Given records:

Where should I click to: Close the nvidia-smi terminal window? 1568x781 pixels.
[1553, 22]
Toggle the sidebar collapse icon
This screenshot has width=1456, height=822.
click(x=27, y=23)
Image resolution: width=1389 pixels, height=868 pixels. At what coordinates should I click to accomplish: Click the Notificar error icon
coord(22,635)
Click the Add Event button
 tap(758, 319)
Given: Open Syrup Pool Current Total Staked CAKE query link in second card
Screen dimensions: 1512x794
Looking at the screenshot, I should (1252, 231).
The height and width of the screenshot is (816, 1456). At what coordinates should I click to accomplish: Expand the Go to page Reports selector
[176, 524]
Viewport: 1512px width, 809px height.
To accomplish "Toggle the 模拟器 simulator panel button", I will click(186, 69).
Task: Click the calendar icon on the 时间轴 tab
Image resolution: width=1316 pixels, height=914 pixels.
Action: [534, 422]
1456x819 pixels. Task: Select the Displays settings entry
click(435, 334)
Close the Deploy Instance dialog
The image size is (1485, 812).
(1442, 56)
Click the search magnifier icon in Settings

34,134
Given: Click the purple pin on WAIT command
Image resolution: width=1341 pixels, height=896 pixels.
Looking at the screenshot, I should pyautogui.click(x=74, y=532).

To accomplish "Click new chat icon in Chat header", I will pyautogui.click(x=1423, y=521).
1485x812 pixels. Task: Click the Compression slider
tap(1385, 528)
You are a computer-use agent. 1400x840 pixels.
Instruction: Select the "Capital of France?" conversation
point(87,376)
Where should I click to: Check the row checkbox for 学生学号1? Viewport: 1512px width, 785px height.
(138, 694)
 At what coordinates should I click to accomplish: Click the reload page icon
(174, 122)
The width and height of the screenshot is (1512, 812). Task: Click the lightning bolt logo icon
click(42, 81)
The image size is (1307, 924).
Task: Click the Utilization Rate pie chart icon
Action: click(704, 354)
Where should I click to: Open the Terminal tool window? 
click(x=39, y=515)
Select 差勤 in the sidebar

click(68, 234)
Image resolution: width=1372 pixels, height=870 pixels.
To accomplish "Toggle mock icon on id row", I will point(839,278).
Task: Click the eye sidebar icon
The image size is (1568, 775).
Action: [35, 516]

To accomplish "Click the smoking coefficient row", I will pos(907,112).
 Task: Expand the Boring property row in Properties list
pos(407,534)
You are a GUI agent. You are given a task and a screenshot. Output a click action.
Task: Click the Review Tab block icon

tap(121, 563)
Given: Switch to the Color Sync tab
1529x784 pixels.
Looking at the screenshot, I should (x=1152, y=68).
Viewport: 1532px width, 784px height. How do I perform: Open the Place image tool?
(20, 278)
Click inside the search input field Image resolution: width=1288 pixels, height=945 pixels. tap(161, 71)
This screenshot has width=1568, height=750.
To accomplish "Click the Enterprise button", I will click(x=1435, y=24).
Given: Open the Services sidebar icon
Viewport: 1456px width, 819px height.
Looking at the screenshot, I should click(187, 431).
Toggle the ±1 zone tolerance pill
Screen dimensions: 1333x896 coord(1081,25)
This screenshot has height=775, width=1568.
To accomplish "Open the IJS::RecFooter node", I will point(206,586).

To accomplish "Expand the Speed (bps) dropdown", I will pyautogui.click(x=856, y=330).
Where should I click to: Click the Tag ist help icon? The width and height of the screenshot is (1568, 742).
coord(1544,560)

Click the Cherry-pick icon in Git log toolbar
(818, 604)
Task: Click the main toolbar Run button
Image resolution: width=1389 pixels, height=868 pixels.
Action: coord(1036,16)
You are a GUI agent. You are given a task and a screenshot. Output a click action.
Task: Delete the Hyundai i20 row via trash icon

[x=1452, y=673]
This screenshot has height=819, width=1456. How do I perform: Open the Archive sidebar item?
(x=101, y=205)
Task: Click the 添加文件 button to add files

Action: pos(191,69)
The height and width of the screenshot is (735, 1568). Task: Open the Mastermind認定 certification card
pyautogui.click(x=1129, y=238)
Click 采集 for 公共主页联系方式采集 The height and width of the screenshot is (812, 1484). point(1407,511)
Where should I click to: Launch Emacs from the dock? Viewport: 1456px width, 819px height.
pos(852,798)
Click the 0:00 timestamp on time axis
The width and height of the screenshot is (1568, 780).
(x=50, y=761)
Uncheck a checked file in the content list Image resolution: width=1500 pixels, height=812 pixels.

Exercise directions: The entries shown above must be reproduced in full, exactly as written.

Exercise solution:
Where should I click to: Close the nvidia-smi terminal window? 1568x781 pixels.
[1553, 22]
Toggle the sidebar collapse icon
This screenshot has width=1456, height=822.
click(x=27, y=23)
Image resolution: width=1389 pixels, height=868 pixels. At what coordinates should I click to accomplish: Click the Notificar error icon
coord(22,635)
Click the Add Event button
 tap(758, 319)
Given: Open Syrup Pool Current Total Staked CAKE query link in second card
Screen dimensions: 1512x794
Looking at the screenshot, I should (1252, 231).
The height and width of the screenshot is (816, 1456). At what coordinates should I click to accomplish: Expand the Go to page Reports selector
[176, 524]
Viewport: 1512px width, 809px height.
To accomplish "Toggle the 模拟器 simulator panel button", I will click(186, 69).
Task: Click the calendar icon on the 时间轴 tab
Image resolution: width=1316 pixels, height=914 pixels.
Action: [534, 422]
1456x819 pixels. Task: Select the Displays settings entry
click(435, 334)
Close the Deploy Instance dialog
The image size is (1485, 812).
(1442, 56)
Click the search magnifier icon in Settings

34,134
Given: Click the purple pin on WAIT command
Image resolution: width=1341 pixels, height=896 pixels.
Looking at the screenshot, I should pyautogui.click(x=74, y=532).

To accomplish "Click new chat icon in Chat header", I will pyautogui.click(x=1423, y=521).
1485x812 pixels. Task: Click the Compression slider
tap(1385, 528)
You are a computer-use agent. 1400x840 pixels.
Instruction: Select the "Capital of France?" conversation
point(87,376)
Where should I click to: Check the row checkbox for 学生学号1? Viewport: 1512px width, 785px height.
(138, 694)
 At what coordinates should I click to accomplish: Click the reload page icon
(174, 122)
The width and height of the screenshot is (1512, 812). Task: Click the lightning bolt logo icon
click(42, 81)
The image size is (1307, 924).
Task: Click the Utilization Rate pie chart icon
Action: click(704, 354)
Where should I click to: Open the Terminal tool window? 
click(x=39, y=515)
Select 差勤 in the sidebar

click(68, 234)
Image resolution: width=1372 pixels, height=870 pixels.
To accomplish "Toggle mock icon on id row", I will point(839,278).
Task: Click the eye sidebar icon
The image size is (1568, 775).
Action: [35, 516]

To accomplish "Click the smoking coefficient row", I will pos(907,112).
 Task: Expand the Boring property row in Properties list
pos(407,534)
You are a GUI agent. You are given a task and a screenshot. Output a click action.
Task: Click the Review Tab block icon

tap(121, 563)
Given: Switch to the Color Sync tab
1529x784 pixels.
Looking at the screenshot, I should (x=1152, y=68).
Viewport: 1532px width, 784px height. How do I perform: Open the Place image tool?
(20, 278)
Click inside the search input field Image resolution: width=1288 pixels, height=945 pixels. tap(161, 71)
This screenshot has width=1568, height=750.
To accomplish "Click the Enterprise button", I will click(x=1435, y=24).
Given: Open the Services sidebar icon
Viewport: 1456px width, 819px height.
Looking at the screenshot, I should click(187, 431).
Toggle the ±1 zone tolerance pill
Screen dimensions: 1333x896 coord(1081,25)
This screenshot has height=775, width=1568.
To accomplish "Open the IJS::RecFooter node", I will point(206,586).

To accomplish "Expand the Speed (bps) dropdown", I will pyautogui.click(x=856, y=330).
Where should I click to: Click the Tag ist help icon? The width and height of the screenshot is (1568, 742).
coord(1544,560)

Click the Cherry-pick icon in Git log toolbar
(818, 604)
Task: Click the main toolbar Run button
Image resolution: width=1389 pixels, height=868 pixels.
Action: coord(1036,16)
You are a GUI agent. You are given a task and a screenshot. Output a click action.
Task: Delete the Hyundai i20 row via trash icon

[x=1452, y=673]
This screenshot has height=819, width=1456. How do I perform: Open the Archive sidebar item?
(x=101, y=205)
Task: Click the 添加文件 button to add files

Action: pos(191,69)
The height and width of the screenshot is (735, 1568). Task: Open the Mastermind認定 certification card
pyautogui.click(x=1129, y=238)
Click 采集 for 公共主页联系方式采集 The height and width of the screenshot is (812, 1484). point(1407,511)
Where should I click to: Launch Emacs from the dock? Viewport: 1456px width, 819px height.
pos(852,798)
Click the 0:00 timestamp on time axis
The width and height of the screenshot is (1568, 780).
(x=50, y=761)
Uncheck a checked file in the content list Image resolution: width=1500 pixels, height=812 pixels.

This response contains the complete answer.